Exactly and only the lines from the line holding "This screenshot has width=600, height=423." to the end of the records should be reproduced. Leave pictures out.

+--

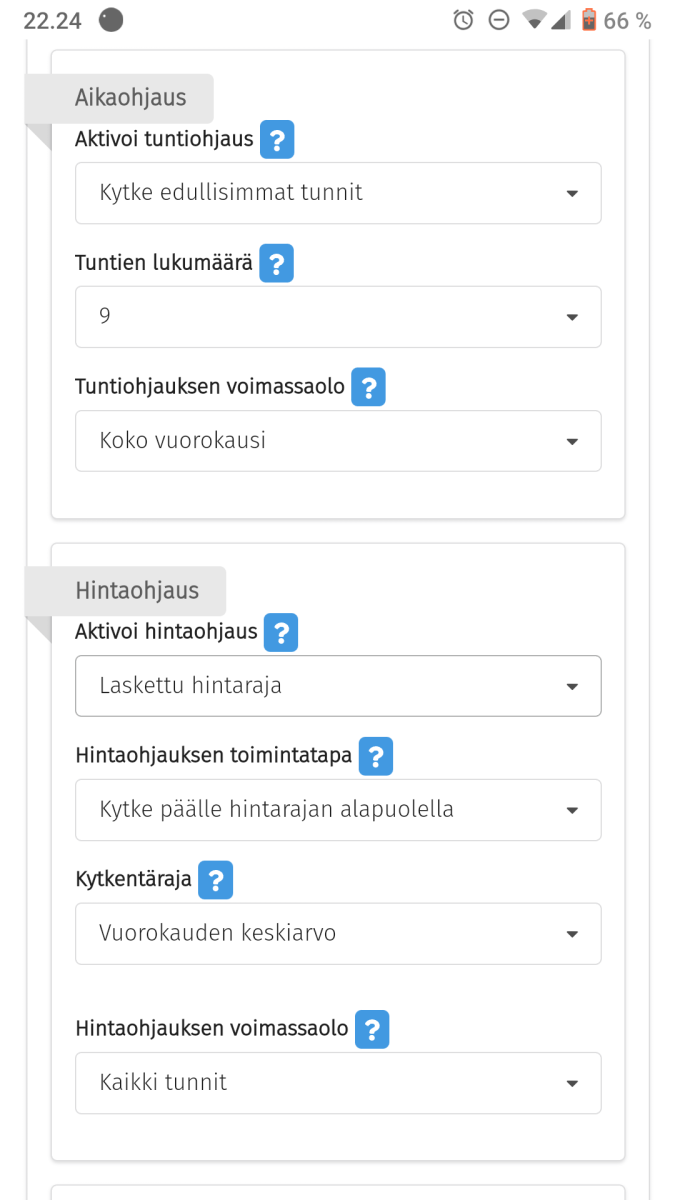This screenshot has width=675, height=1200.
Task: Open help for Hintaohjauksen voimassaolo
Action: pyautogui.click(x=372, y=1029)
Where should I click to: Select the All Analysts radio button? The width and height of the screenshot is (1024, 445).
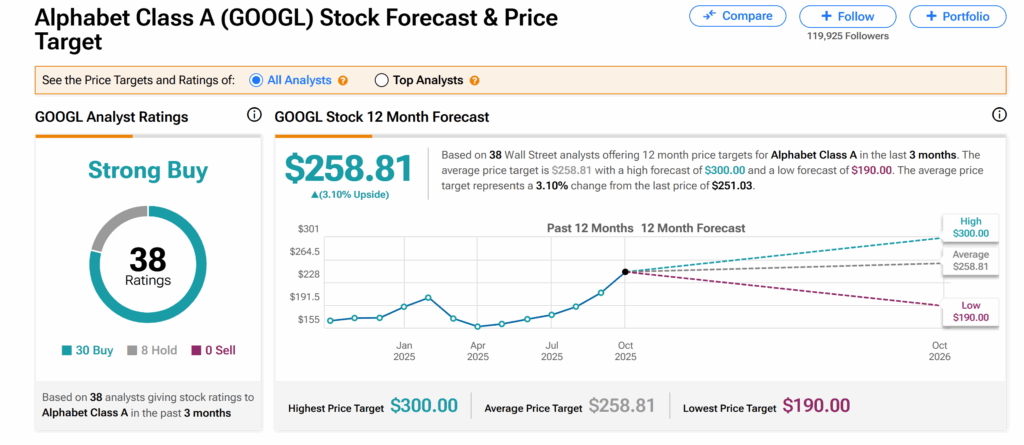coord(256,80)
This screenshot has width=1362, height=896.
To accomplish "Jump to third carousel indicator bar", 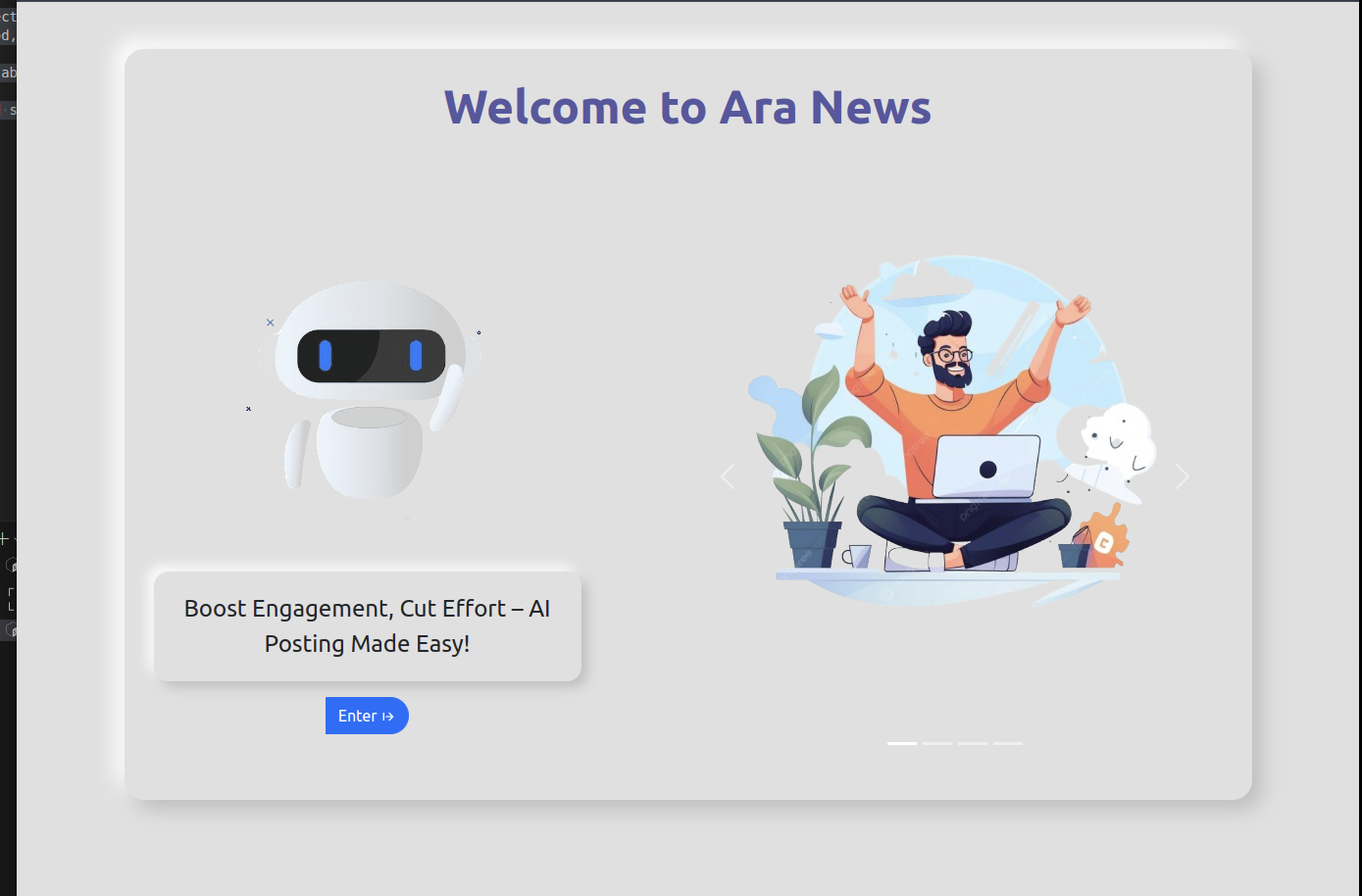I will click(x=973, y=743).
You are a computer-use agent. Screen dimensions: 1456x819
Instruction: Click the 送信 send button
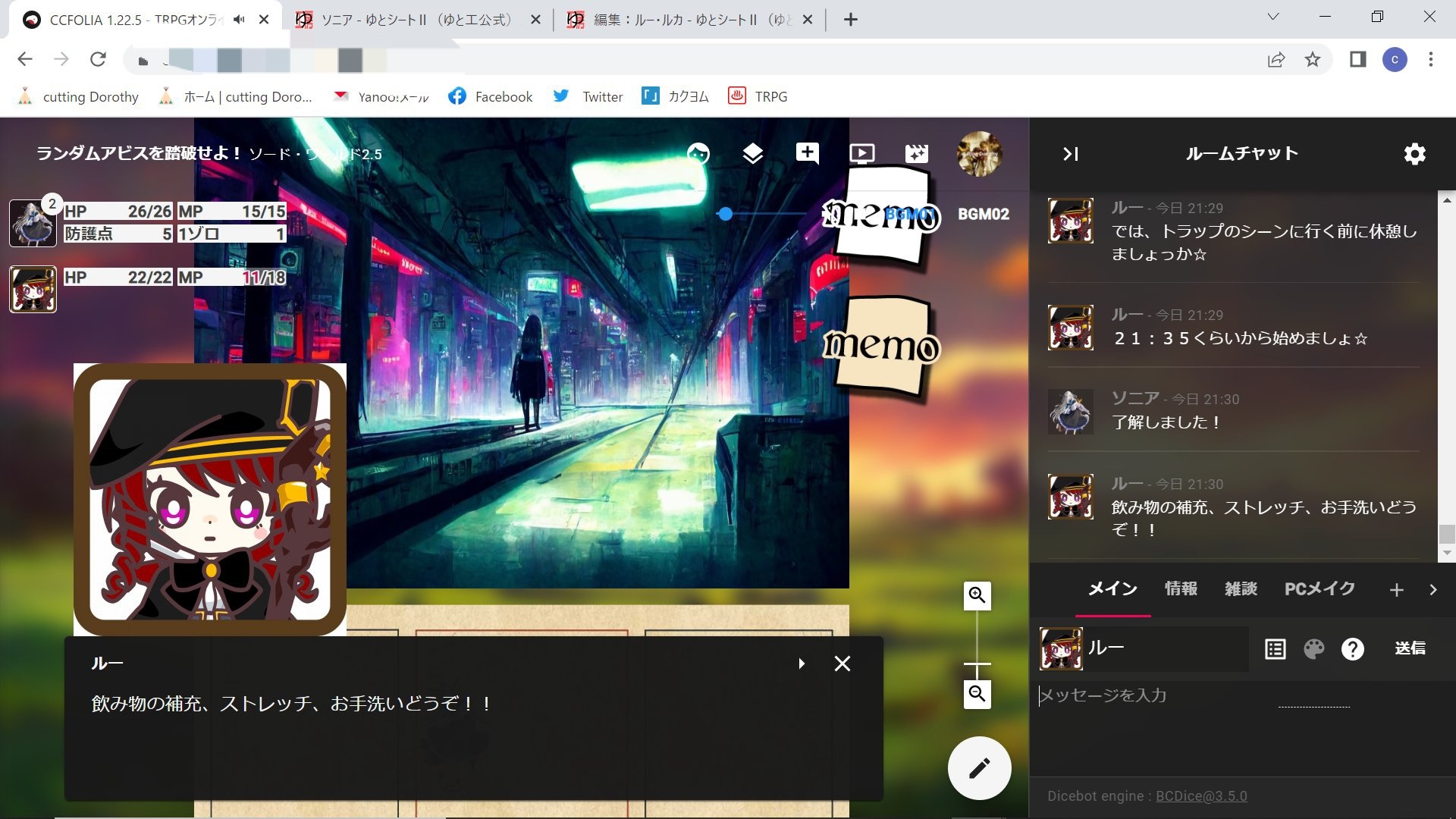click(1410, 648)
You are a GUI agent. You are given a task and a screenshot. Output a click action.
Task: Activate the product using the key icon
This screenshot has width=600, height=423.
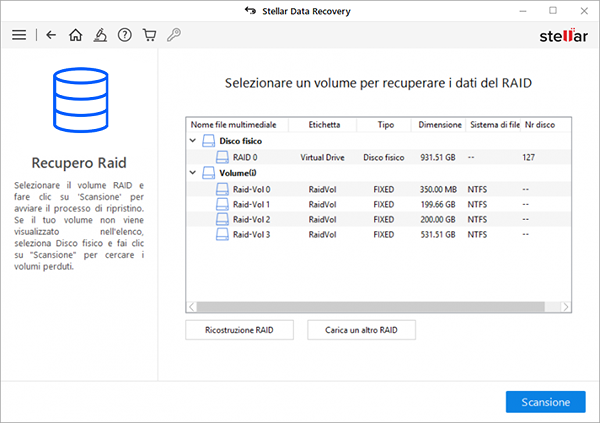point(174,35)
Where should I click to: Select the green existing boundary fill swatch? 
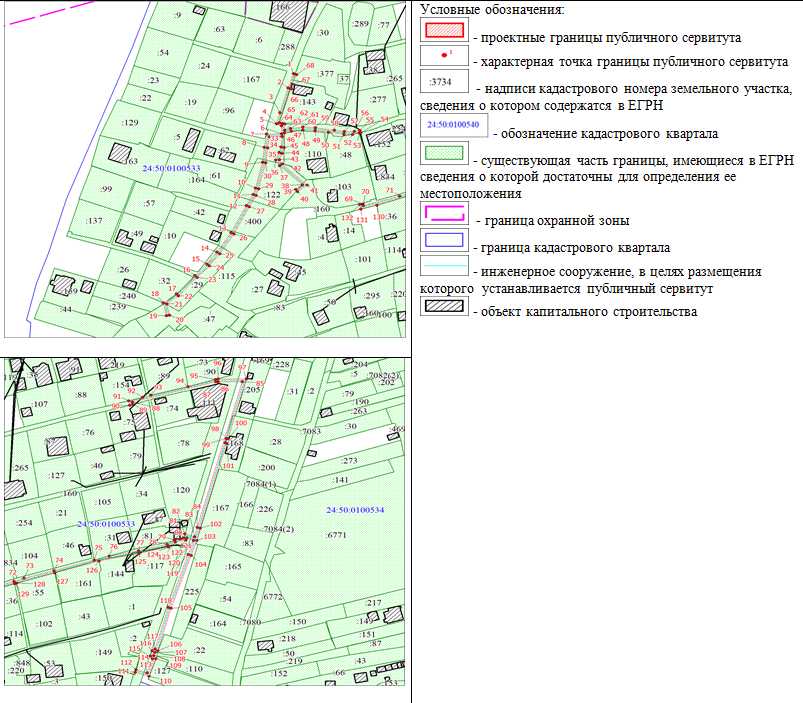point(443,152)
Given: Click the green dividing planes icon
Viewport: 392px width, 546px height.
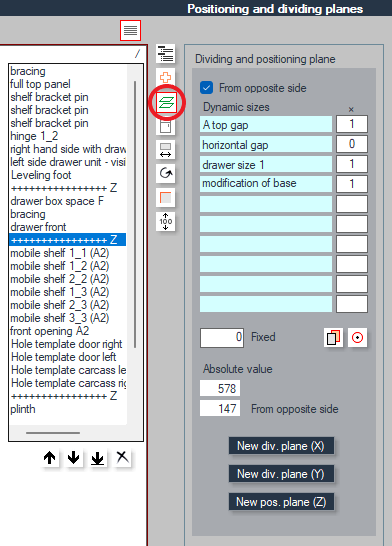Looking at the screenshot, I should pos(166,103).
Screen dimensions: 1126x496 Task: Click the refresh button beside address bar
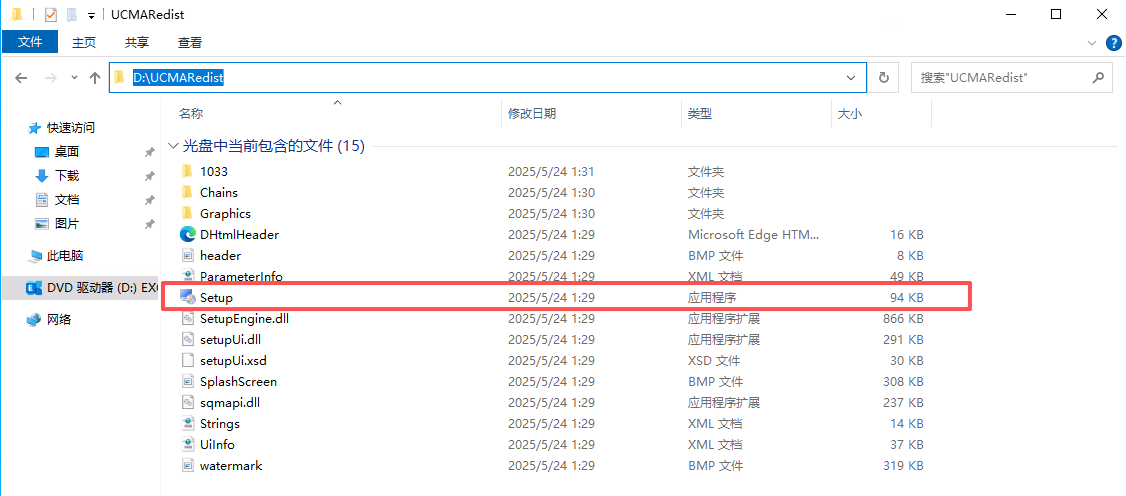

+--

Task response
This screenshot has width=600, height=423.
point(174,35)
Where should I click to: Select the green existing boundary fill swatch? 
point(443,152)
Given: Click the green dividing planes icon
Viewport: 392px width, 546px height.
Looking at the screenshot, I should pos(166,103).
Screen dimensions: 1126x496 Task: Click the refresh button beside address bar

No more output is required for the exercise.